What this task involves: Only the lines from the beginning of the entries through the one with "You are a computer-use agent." should be written out, please, exactly and without any pictures.

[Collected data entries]
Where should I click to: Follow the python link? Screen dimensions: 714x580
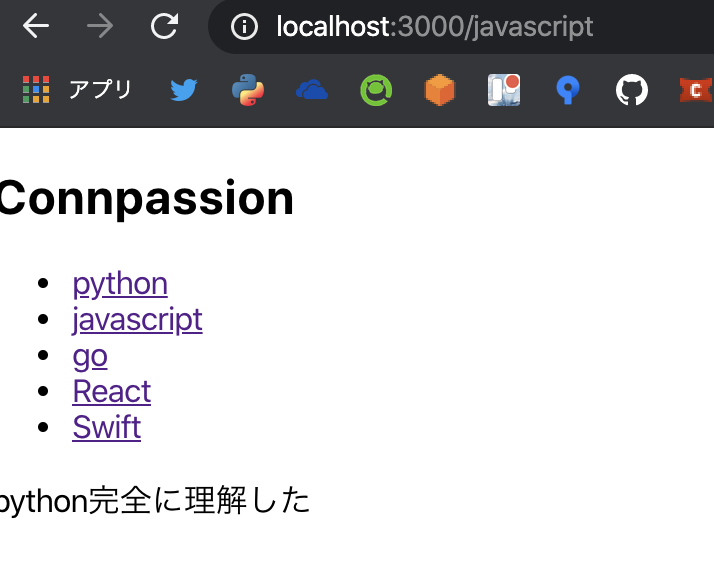tap(120, 285)
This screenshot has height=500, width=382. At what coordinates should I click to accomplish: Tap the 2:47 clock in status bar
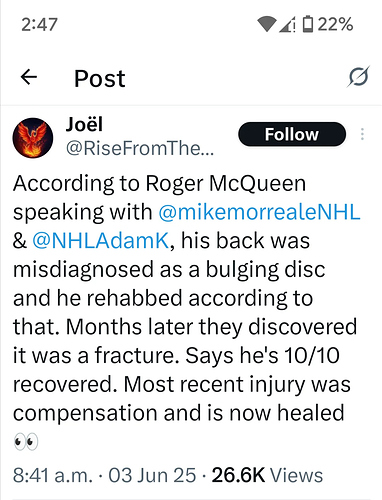tap(39, 25)
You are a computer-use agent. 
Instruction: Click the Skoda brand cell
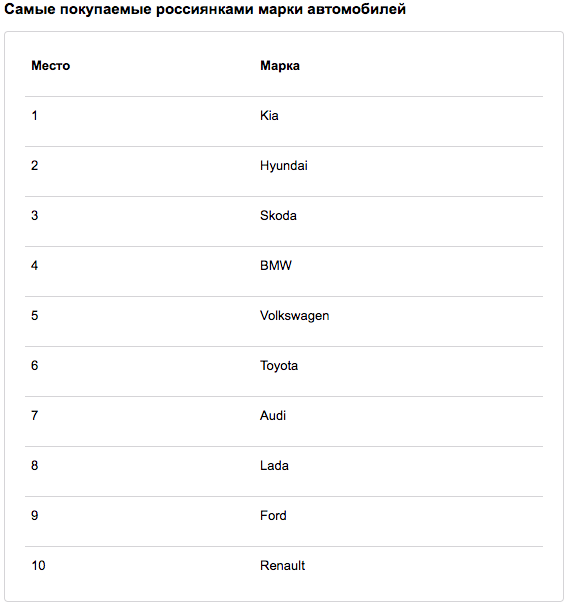(x=278, y=215)
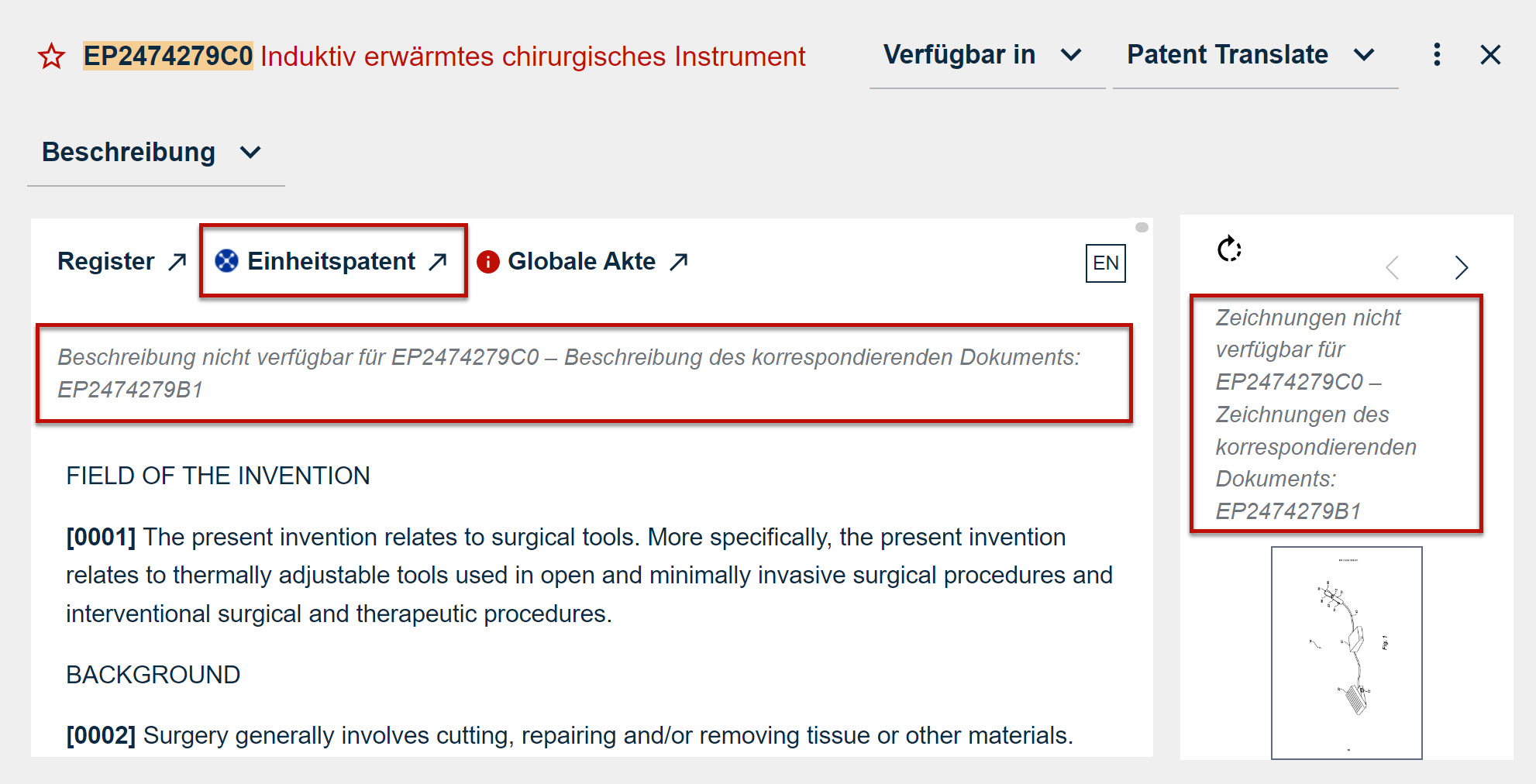The image size is (1536, 784).
Task: Go to the previous drawing page
Action: (1393, 267)
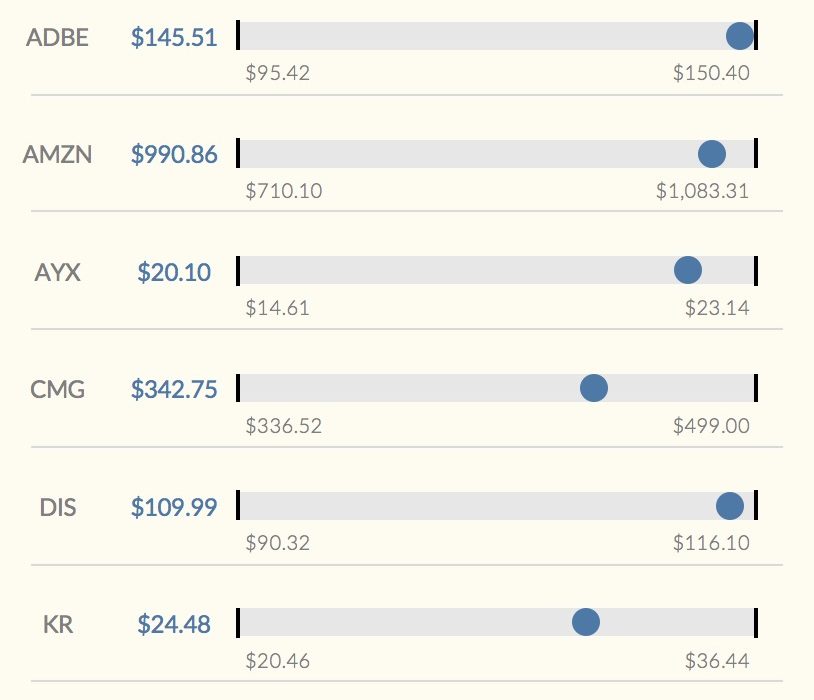Click the CMG range slider dot
814x700 pixels.
(594, 388)
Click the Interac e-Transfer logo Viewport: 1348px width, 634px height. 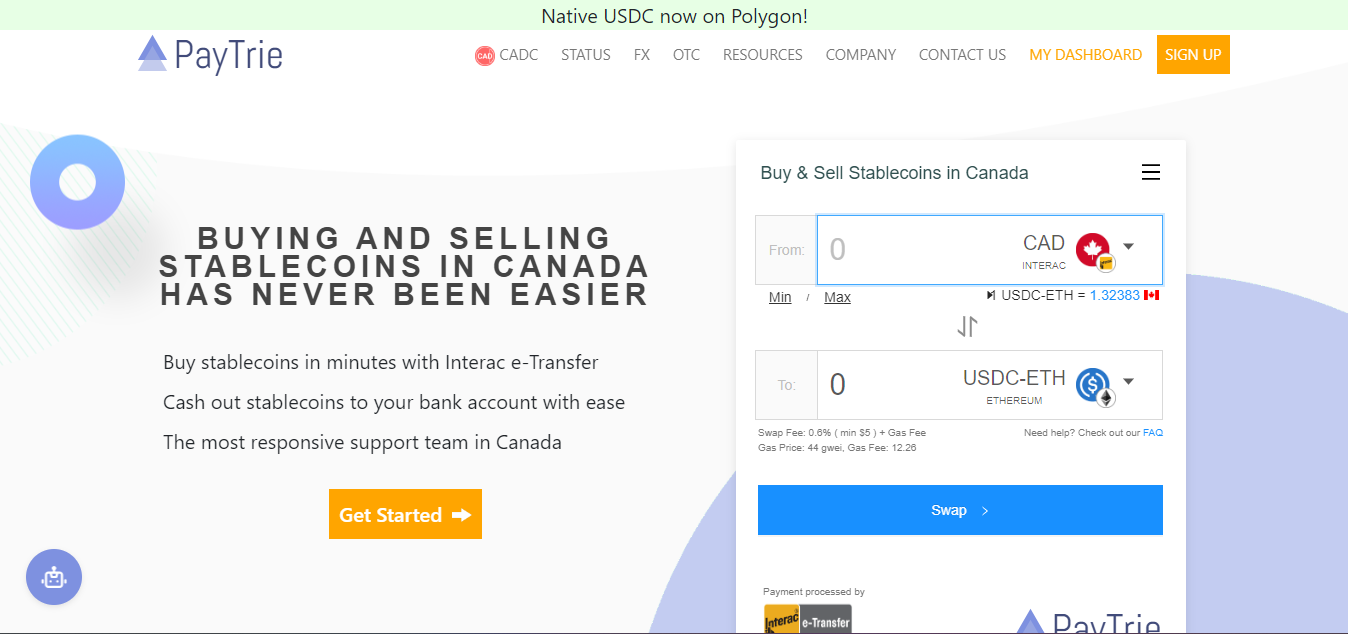click(808, 619)
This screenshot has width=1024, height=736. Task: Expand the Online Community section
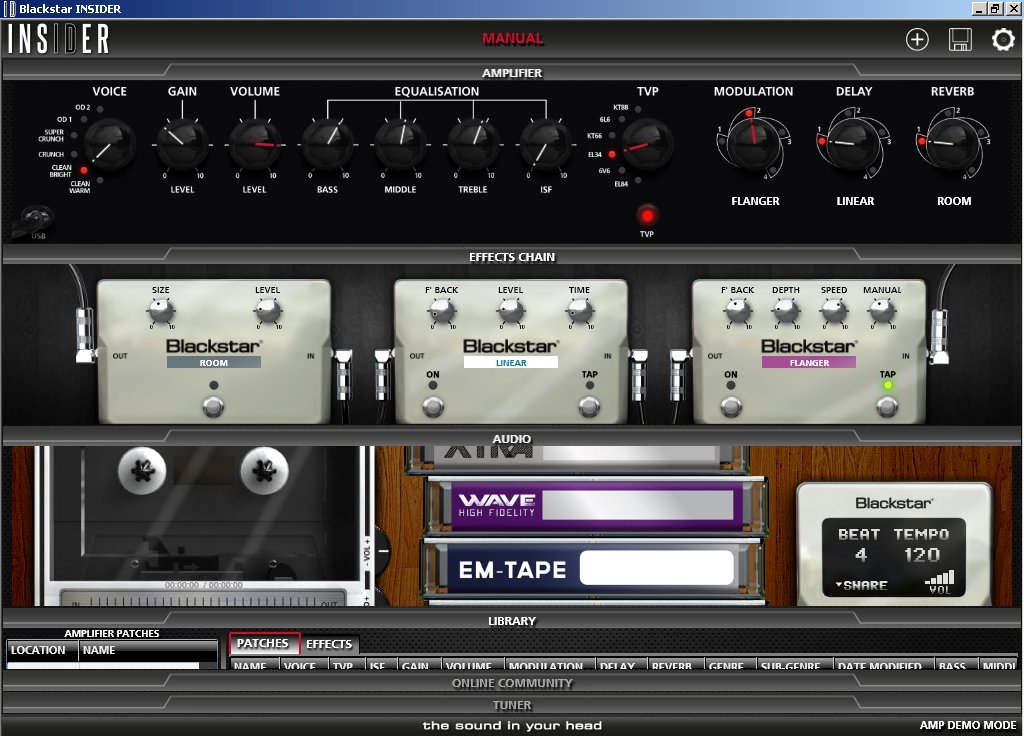(x=512, y=683)
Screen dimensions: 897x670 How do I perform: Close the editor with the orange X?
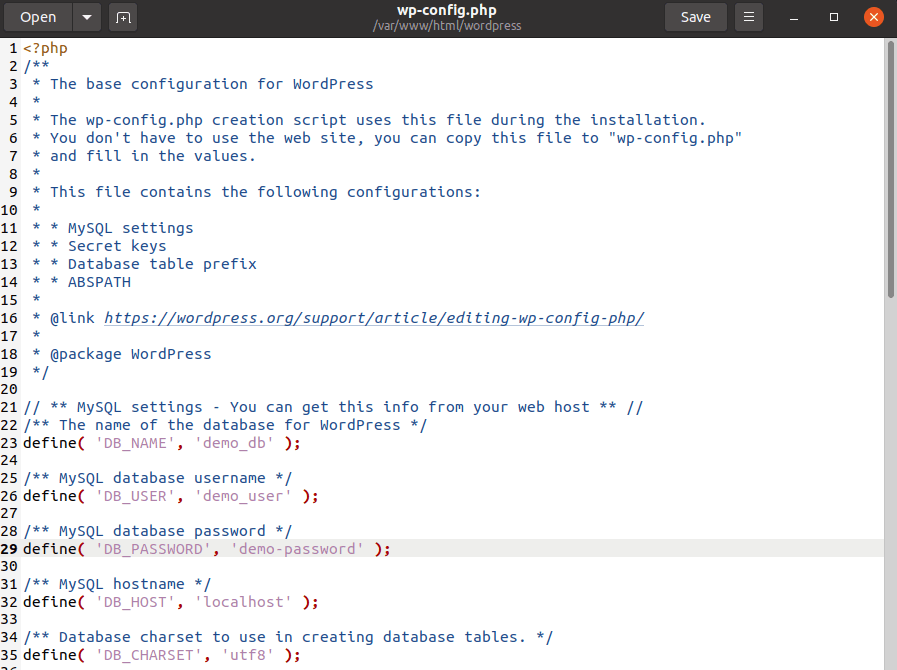873,17
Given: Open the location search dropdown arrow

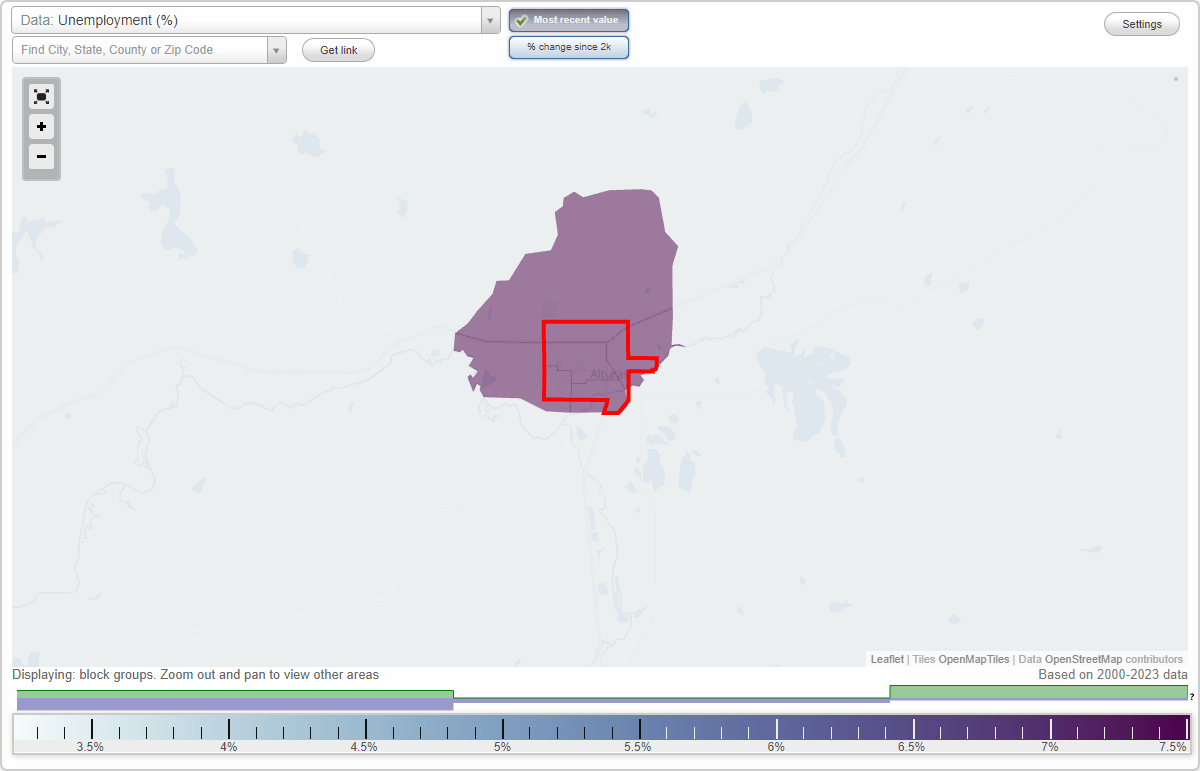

Solution for this exercise:
Where should I click to: Follow the python link? Screen dimensions: 714x580
tap(120, 285)
This screenshot has height=500, width=382. At what coordinates should I click to accomplish: Tap the 2:47 clock in status bar
tap(39, 25)
You are a computer-use agent. 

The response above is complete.